Concessionary postal rates have allowed Canadians, no matter where they live, to have equitable access to information. A Canadian living in rural Saskatchewan or in Inuvik can acquire the same information as somebody living in downtown Toronto. If the concessionary rates paid by libraries are eliminated or increased by a significant amount, these libraries will not be able to continue to offer these services. For example the province of Newfoundland currently spends about $25,000 to send material to their 500 communities and 96 libraries. Without the concessionary postal rate they estimate it would cost at least $100,000 to ship the same number of books. This would mean that they would purchase about 5000 books less per year.

Loss of the concessionary rate would unfairly disadvantage those Canadians who live in the North, small towns and rural areas. Libraries can play a major role in the government's recently announced intent to develop "the first-ever comprehensive strategy for the North … to foster sustainable economic and human development" (SFT). Access to information will be essential for the North to play this role and the concessionary postal rates will support libraries in providing this access.

The Future

The policy basis of the concessionary postal rate program for library materials was sound in 1939 when it was implemented and continues to be sound in today's environment with a government focus on the North, Aboriginal communities, regional development, skills upgrading, literacy, early childhood learning and socially inclusive and vibrant cities and communities.

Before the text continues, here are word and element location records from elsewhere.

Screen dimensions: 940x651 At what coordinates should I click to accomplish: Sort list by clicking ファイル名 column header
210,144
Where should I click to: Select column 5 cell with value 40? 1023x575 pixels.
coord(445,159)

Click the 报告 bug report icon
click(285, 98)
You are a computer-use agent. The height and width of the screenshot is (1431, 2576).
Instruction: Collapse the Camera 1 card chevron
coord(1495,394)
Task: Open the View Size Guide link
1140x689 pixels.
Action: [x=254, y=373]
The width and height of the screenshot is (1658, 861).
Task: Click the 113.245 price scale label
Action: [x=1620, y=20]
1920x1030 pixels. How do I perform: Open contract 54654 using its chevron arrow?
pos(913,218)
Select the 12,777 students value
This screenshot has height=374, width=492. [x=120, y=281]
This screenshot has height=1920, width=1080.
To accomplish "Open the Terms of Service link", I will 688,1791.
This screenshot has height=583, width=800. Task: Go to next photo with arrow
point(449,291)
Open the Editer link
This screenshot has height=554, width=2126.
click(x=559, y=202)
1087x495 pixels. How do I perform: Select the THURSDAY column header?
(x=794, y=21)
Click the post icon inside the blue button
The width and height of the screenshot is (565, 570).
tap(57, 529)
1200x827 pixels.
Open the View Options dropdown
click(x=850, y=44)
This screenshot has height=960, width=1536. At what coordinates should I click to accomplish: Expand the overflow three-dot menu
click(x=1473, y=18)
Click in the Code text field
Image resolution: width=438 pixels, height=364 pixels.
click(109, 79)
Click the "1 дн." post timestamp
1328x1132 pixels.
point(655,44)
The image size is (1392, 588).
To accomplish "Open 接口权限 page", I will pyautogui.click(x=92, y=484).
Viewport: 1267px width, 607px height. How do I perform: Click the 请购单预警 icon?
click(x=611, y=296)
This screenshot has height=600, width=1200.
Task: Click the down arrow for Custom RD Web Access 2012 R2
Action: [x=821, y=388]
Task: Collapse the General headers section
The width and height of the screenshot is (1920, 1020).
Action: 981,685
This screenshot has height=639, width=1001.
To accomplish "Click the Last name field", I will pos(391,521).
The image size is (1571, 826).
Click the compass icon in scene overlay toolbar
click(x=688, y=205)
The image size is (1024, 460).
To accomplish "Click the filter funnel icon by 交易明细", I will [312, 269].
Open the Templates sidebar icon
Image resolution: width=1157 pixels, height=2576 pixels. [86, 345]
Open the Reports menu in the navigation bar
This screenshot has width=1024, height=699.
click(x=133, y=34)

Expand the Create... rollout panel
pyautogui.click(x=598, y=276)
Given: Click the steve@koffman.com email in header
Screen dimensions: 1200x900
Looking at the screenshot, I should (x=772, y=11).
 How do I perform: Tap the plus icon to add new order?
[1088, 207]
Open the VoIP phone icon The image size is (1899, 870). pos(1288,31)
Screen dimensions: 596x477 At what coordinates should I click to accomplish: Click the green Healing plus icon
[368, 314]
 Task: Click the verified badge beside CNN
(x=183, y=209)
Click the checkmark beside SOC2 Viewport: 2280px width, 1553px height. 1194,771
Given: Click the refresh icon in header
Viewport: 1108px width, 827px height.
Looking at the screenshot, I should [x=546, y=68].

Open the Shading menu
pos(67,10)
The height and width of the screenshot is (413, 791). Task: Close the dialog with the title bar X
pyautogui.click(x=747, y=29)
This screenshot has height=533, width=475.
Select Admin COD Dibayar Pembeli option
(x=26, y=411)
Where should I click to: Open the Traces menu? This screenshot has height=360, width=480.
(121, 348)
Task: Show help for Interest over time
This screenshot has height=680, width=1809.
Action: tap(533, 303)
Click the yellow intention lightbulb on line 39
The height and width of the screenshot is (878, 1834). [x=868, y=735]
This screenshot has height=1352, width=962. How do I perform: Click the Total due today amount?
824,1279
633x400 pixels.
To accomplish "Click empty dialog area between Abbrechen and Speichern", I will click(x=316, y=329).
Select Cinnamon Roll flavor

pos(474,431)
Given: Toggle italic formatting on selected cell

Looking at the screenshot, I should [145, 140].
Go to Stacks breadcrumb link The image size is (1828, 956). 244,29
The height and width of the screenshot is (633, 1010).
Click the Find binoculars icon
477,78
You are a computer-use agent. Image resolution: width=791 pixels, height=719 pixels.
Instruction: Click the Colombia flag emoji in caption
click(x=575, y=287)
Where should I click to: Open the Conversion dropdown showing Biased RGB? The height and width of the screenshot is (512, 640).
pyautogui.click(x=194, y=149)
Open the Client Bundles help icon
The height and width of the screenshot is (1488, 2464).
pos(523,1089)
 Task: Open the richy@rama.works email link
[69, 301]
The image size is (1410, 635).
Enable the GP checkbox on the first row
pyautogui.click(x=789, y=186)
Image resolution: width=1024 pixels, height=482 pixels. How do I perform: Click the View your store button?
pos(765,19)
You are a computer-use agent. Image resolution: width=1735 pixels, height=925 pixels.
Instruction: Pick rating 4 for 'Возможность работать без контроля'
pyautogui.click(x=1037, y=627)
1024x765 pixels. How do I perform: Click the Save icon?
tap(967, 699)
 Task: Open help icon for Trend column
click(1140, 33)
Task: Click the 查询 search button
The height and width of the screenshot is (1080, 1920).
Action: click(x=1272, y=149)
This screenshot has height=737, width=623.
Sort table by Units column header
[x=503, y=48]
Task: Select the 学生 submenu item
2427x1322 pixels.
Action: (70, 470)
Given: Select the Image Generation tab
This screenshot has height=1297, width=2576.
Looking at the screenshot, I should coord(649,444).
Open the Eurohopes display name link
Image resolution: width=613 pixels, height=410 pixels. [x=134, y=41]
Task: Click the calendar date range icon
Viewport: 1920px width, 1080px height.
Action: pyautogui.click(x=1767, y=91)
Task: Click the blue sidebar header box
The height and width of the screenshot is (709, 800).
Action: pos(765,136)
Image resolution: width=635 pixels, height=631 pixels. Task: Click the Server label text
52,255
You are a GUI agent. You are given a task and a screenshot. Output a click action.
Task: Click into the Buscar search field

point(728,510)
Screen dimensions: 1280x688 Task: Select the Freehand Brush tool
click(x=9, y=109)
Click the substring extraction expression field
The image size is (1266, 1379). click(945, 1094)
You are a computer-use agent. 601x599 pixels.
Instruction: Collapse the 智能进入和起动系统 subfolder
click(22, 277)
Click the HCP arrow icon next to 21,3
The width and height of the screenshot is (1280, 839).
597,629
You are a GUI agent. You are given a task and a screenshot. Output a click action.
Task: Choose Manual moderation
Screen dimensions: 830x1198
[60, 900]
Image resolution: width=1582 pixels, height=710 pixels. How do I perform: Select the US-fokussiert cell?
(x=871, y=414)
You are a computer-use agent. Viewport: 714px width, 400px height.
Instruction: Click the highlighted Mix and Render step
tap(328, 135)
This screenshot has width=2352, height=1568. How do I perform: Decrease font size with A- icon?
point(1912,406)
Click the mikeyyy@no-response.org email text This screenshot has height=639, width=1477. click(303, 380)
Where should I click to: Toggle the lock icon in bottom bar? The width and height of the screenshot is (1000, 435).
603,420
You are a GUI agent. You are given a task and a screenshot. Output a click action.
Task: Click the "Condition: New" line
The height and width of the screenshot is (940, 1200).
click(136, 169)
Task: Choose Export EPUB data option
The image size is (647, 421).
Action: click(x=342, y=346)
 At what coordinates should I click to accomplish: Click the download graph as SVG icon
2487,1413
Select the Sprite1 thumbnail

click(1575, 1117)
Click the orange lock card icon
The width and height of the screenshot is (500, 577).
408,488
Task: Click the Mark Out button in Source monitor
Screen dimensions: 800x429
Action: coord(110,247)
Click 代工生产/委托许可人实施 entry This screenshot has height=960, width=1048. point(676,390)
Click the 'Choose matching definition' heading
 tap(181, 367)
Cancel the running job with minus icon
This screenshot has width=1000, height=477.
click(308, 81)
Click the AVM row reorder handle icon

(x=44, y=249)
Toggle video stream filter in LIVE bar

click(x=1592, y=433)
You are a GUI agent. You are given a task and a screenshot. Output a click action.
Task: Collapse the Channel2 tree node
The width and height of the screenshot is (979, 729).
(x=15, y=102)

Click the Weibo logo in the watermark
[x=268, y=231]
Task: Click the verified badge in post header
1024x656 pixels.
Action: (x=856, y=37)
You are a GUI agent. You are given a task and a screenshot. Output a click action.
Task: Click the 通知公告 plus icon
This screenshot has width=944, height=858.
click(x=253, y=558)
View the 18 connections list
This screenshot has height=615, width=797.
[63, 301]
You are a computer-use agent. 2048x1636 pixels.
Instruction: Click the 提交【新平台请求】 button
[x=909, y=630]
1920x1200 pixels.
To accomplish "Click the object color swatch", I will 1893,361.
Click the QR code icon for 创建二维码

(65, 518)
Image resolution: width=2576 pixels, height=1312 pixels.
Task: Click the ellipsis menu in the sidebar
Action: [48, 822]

The program needs to be modernized and improved, however, to include all information, whether the publication medium is a printed book or some other format, as technology continues to make information available in new formats and access to information in these formats is increasingly important to our knowledge-based society. Videos, microfilm, film, audio devices, DVDs have all found their way into library collections. Many patrons, especially learning-disabled and print-disabled Canadians, cannot use a traditional book and require information delivered in another format. Researchers often require information and records that are only available on microfilm. Mailing these non-book materials is expensive and because of this many libraries are not able to provide this service to those Canadians who need it.

Recommendations

It is essential for the maintenance of vibrant cities and communities that the library network be fostered and strengthened. Libraries contribute to the successful fulfillment of the objectives of the federal government and it is essential that the concessionary postal rates be continued with a minimal increase in cost and that the program be expanded to include other formats beside books.